(Beginning of EXTRACTED MATERIAL)

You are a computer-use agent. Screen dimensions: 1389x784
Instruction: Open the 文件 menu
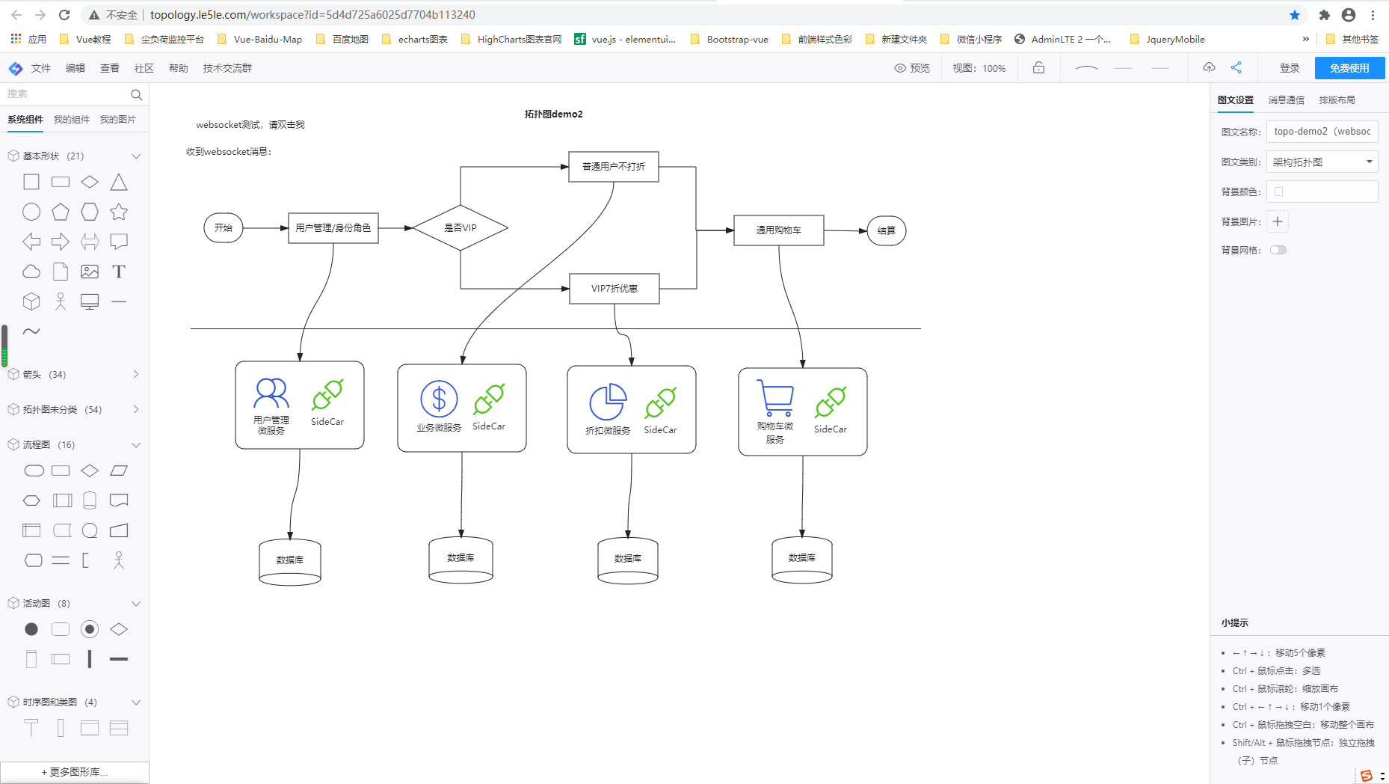pos(40,67)
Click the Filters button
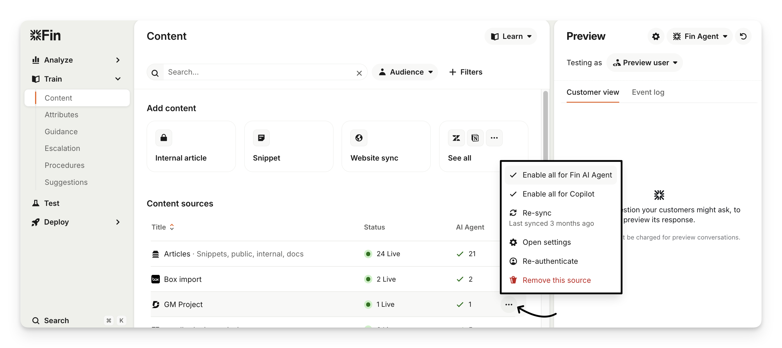This screenshot has width=782, height=348. pos(466,72)
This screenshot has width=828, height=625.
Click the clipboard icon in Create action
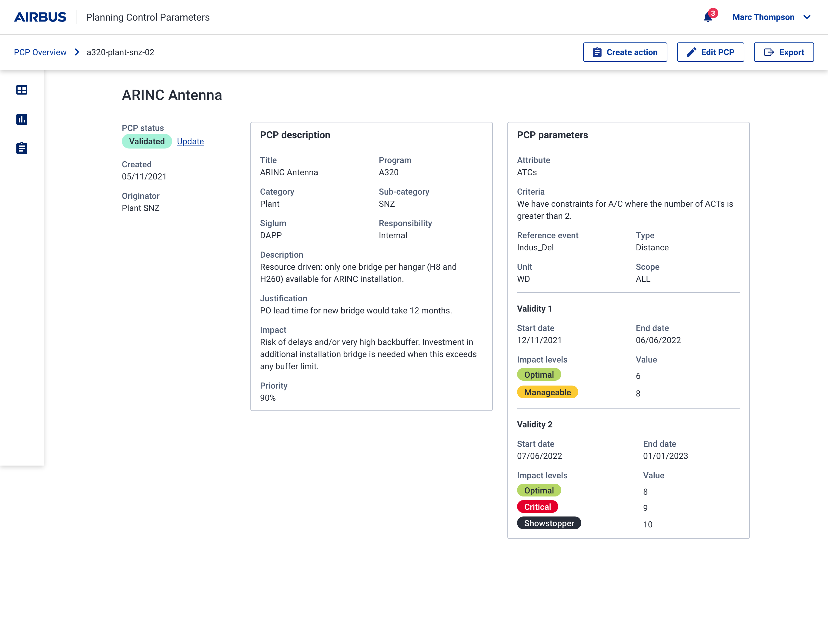pos(597,52)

(End of EXTRACTED MATERIAL)

TASK INSTRUCTIONS
Copy every line of the data exactly as written, excluding the pictures.

WRITTEN RESPONSE
You are a computer-use agent. Screen dimensions: 1389x784
Instruction: Open the 文件 menu
pos(40,67)
Click the Filters button
This screenshot has width=782, height=348. pos(466,72)
This screenshot has width=828, height=625.
Click the clipboard icon in Create action
pos(597,52)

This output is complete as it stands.